警視庁の特捜隊は1月中旬、風林会館近くのビル地下で1日で30億円のかけ金を動かしていた会員制カジノを摘発した。以来、この一帯にあるカジノは場所を移したり、客のチェックを厳しくしたりしているという。

区役所通り沿いのビルはどれも色とりどりのネオンに包まれて輝く。売春クラブとして知られるスナックは、この一画にある。ママは台湾人だ。午前零時過ぎ、照明を落とした店には中国、台湾、タイのホステス十数人がいた。

台湾出身のホステス(24)が隣に座った。間もなくママが来た。「今日どうする。デートする」指を3本立て、次に4本示した。2時間3万円、泊まりで4万円という意味だ。

そのホステスと外へ出た。彼女は貯金目的に1年半前に来日し、埼玉県川口市のクラブなどで働いていた。ひと月約40万円を稼ぎ、渡航経費などで借りた約200万円はすでに返した。だが、台湾人の友だちから、「もっと稼ぐなら歌舞伎町」と聞き、3カ月前、ここに移った。

売春することは知っていた。今、毎月100万円前後の収入があり、半分以上を貯金に回す。台湾に家を建てるためだ。「ものを盗むような悪いことはしていない。まじめに働いている。日本の警察は悪い人を捕まえず、私たちばかり厳しく取り締まる」。

別の売春クラブに勤める中国・上海出身のホステス(24)の夢は、日本語の通訳になること。半年前に来日し、都内の日本簿学校に通う。始め、売春のない赤坂のクラブで働いていた。十数万円の給料から5万円の月謝と家賃7万円を払うといくらも残らず、店を移った。

「こんなところで働くのは、ほんとうは嫌。でもお金のことを考えると仕方ない」と話す。
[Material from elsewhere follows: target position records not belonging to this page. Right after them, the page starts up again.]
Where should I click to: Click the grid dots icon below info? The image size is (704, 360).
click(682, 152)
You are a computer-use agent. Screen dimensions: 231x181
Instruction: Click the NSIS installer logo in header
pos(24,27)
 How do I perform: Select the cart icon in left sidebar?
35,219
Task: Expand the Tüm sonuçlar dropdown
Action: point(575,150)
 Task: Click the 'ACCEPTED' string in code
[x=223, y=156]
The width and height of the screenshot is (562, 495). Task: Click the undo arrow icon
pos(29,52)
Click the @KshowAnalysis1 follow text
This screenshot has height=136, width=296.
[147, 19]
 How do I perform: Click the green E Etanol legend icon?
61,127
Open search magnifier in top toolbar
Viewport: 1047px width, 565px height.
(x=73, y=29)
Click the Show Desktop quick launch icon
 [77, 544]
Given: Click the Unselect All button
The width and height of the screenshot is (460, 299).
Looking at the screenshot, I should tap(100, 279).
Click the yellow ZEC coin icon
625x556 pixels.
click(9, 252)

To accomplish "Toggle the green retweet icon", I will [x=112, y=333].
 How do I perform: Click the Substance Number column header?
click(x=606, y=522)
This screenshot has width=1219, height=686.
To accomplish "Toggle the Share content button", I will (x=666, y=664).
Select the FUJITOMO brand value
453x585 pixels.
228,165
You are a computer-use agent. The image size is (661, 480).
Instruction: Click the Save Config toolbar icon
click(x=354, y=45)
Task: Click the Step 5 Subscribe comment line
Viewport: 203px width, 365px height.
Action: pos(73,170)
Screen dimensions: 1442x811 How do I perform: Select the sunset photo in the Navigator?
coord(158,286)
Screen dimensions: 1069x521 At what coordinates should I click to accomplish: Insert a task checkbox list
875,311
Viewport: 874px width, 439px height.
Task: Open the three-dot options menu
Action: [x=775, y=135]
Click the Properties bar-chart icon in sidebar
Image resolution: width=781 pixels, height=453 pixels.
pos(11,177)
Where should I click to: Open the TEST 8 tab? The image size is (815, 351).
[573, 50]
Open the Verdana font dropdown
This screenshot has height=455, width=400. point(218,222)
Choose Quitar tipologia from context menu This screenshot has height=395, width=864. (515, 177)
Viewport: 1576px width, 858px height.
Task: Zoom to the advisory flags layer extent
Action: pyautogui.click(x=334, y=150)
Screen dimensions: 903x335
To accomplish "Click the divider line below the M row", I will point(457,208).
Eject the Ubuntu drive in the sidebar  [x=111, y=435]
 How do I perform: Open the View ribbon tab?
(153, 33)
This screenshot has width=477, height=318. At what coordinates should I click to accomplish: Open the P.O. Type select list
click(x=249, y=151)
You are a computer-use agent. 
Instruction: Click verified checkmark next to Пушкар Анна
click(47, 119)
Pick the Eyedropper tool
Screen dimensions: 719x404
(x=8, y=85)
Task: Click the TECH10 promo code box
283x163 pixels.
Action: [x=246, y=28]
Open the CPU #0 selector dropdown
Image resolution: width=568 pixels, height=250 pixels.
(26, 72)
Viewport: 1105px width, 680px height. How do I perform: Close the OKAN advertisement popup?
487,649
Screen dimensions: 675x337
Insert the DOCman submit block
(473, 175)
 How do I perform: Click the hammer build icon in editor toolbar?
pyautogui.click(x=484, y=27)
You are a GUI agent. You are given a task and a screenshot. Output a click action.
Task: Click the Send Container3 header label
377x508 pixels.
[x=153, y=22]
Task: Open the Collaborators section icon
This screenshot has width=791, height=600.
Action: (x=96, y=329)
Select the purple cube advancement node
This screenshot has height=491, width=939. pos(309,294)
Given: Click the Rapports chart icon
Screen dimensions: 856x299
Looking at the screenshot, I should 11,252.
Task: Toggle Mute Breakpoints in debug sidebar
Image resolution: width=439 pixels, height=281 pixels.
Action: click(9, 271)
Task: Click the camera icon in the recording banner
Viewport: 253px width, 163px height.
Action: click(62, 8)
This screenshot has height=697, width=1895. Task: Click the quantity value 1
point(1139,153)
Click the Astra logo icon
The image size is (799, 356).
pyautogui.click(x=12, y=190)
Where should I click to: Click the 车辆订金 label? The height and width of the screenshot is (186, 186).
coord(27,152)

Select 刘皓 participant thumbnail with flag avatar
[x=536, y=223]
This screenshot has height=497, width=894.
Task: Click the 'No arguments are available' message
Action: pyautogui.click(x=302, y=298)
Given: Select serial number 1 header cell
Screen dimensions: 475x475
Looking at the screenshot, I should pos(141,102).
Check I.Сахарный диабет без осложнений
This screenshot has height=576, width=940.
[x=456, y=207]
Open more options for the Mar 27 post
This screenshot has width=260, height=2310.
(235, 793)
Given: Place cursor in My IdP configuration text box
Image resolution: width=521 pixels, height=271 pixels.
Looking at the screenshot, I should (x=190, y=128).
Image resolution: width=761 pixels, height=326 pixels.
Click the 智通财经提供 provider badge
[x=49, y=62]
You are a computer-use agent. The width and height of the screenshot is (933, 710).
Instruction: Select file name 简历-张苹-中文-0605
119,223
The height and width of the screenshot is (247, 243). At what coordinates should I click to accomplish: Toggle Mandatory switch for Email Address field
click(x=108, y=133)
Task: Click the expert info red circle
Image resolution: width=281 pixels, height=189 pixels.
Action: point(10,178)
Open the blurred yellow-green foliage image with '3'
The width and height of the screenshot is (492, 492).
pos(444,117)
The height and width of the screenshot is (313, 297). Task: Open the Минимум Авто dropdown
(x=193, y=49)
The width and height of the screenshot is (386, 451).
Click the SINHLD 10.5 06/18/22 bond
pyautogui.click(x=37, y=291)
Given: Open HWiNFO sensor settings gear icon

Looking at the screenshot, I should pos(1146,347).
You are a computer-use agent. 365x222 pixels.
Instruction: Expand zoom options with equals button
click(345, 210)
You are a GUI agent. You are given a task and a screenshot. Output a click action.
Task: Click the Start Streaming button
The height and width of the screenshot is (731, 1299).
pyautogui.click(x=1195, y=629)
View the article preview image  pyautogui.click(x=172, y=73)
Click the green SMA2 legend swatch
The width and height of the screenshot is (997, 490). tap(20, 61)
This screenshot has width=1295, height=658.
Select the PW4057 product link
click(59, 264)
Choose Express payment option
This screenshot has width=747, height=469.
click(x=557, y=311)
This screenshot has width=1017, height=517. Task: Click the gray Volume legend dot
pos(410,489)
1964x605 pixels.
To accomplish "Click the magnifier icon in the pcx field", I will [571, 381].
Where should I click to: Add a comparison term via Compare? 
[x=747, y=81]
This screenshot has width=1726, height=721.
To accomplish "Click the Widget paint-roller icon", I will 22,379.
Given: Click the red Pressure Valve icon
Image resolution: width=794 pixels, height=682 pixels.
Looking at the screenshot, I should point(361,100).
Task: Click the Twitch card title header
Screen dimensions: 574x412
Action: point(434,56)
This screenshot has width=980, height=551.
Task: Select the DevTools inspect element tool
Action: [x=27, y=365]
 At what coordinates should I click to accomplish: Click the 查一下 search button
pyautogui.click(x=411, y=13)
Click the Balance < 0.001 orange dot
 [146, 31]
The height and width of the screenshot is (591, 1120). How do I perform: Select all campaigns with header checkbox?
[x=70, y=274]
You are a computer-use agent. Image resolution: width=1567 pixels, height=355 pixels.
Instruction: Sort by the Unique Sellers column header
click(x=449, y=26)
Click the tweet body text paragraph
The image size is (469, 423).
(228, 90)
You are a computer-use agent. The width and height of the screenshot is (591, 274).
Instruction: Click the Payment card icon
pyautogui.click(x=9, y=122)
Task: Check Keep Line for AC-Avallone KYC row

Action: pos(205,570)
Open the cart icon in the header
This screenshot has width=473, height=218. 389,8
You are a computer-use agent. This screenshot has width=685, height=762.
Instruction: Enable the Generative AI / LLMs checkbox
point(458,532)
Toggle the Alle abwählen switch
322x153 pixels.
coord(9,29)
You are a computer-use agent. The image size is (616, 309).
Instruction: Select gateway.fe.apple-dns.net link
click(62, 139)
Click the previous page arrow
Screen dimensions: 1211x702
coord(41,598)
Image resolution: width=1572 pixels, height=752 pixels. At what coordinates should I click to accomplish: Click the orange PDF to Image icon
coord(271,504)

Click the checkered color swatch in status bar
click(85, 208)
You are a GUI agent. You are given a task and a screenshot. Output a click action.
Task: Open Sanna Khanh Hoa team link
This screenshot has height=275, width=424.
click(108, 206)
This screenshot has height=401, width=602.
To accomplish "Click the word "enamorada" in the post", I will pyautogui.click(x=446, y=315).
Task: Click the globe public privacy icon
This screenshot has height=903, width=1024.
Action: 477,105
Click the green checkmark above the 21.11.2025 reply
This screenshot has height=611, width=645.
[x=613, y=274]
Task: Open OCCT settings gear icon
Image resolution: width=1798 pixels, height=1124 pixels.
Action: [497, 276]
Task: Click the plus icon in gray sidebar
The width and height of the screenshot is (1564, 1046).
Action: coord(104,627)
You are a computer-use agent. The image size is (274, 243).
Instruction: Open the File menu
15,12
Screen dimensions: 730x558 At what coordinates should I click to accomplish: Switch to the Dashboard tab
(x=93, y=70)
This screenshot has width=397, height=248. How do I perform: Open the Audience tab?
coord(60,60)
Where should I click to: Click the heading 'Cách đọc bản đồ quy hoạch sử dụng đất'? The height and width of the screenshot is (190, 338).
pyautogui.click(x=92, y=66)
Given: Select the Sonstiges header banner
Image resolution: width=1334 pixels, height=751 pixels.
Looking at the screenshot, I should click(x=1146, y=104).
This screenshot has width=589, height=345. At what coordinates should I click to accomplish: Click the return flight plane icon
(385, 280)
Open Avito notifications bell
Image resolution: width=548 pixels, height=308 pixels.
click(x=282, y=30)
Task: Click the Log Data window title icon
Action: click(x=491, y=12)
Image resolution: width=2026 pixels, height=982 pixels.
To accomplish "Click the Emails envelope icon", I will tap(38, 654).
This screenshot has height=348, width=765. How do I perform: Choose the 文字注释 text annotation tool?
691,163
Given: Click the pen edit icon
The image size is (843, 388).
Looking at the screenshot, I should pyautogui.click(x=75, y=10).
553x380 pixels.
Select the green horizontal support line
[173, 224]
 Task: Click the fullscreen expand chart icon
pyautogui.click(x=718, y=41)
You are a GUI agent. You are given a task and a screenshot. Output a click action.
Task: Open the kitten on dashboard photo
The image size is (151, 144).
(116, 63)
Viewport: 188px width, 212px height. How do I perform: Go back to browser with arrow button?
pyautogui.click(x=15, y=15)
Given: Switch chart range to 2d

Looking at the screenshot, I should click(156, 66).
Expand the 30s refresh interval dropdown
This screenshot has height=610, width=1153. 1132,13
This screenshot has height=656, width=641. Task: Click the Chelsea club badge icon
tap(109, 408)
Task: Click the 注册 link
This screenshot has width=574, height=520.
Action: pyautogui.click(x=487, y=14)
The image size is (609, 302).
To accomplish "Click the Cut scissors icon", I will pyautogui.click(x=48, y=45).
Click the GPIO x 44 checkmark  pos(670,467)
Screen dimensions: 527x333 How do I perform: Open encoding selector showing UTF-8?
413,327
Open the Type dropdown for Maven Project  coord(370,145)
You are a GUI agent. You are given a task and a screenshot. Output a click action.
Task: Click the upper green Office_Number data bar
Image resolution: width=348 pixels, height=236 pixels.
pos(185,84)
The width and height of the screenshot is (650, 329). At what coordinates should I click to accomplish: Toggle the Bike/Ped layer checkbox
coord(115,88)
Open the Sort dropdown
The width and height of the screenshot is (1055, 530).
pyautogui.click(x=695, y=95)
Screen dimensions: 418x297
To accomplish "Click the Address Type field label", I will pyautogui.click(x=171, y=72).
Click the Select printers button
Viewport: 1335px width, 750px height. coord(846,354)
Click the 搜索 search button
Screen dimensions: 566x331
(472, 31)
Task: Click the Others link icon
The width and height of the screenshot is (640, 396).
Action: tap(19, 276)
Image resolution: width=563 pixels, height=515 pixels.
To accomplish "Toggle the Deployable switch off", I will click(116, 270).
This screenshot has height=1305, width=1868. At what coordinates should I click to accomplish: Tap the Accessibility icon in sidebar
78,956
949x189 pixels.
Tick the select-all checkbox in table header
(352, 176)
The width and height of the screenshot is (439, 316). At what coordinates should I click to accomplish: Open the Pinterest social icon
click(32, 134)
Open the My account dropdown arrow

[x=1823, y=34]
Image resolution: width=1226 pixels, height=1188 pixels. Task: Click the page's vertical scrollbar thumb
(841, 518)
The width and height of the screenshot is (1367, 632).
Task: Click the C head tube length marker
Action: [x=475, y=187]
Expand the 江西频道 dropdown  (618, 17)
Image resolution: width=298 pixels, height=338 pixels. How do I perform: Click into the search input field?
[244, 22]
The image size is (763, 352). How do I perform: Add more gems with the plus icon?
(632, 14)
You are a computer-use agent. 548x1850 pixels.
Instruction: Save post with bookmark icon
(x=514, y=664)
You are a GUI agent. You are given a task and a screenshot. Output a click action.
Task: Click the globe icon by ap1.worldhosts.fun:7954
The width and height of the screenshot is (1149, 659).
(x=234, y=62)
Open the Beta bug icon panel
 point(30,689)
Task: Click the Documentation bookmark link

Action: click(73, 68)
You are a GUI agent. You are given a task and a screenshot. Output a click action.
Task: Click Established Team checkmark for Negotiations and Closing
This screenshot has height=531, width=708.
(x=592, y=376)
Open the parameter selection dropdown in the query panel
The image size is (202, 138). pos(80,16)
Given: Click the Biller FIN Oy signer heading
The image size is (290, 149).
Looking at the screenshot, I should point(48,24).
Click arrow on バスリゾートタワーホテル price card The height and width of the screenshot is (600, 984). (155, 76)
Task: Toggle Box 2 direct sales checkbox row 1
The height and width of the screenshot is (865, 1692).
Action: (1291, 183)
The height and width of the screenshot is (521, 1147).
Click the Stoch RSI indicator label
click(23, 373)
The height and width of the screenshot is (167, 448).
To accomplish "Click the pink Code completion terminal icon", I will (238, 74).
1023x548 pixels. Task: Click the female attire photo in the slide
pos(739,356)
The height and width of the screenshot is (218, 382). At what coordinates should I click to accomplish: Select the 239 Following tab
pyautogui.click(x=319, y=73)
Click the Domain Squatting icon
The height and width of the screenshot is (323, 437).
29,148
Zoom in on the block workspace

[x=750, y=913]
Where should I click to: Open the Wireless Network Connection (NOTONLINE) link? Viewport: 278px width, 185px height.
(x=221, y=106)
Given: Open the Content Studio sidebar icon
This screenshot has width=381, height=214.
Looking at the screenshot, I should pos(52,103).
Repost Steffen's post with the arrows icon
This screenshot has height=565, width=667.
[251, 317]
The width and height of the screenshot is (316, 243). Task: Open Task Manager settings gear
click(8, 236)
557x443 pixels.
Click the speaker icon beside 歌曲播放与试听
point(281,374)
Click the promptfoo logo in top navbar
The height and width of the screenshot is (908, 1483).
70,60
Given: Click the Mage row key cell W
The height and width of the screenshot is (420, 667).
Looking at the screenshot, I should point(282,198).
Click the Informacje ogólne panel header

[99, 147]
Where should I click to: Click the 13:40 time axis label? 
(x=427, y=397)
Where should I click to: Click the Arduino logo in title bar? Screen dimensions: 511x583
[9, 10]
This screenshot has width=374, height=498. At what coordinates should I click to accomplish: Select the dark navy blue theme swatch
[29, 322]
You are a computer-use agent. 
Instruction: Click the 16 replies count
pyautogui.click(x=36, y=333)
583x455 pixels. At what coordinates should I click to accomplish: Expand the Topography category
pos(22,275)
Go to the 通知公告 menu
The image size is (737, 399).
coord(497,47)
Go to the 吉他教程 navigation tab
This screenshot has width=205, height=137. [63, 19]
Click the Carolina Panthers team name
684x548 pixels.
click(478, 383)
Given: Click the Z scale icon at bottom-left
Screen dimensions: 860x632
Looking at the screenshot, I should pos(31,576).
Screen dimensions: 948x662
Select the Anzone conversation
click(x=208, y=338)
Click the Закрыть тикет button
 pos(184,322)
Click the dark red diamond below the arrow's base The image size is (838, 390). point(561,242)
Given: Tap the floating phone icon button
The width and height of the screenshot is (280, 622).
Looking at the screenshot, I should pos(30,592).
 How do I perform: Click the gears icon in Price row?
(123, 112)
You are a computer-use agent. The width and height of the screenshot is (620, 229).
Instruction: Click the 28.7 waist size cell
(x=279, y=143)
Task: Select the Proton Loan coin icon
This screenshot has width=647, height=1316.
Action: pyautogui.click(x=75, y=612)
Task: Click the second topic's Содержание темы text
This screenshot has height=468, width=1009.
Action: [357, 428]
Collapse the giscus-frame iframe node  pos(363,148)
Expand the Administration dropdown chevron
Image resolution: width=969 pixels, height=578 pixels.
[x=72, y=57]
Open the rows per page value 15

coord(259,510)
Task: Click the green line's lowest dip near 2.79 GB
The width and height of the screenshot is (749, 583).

売春クラブの一部は「泥棒市」の会場にもなっていた。外国人窃盗グループが、貴金属店などから奪ってきた品物を持ち寄って売買していた。

あるクラブのママは、「警察が目を光らせているいま、そんな危ない事はしないよ。携帯電話で個別に取引するか、歌舞伎町以外の場所で市を開いているよ」と打ち明けた。

警視庁の特捜隊は「秘密部隊」だ。刑事、公安、生活安全各部から約100人を集め、歌舞伎町の真ん中に常駐している。が、所在地は公表していない。「どんな襲撃を受けるかわからない。隊員の生命を危険にさらさないためだ」と警視庁幹部の一人は話す。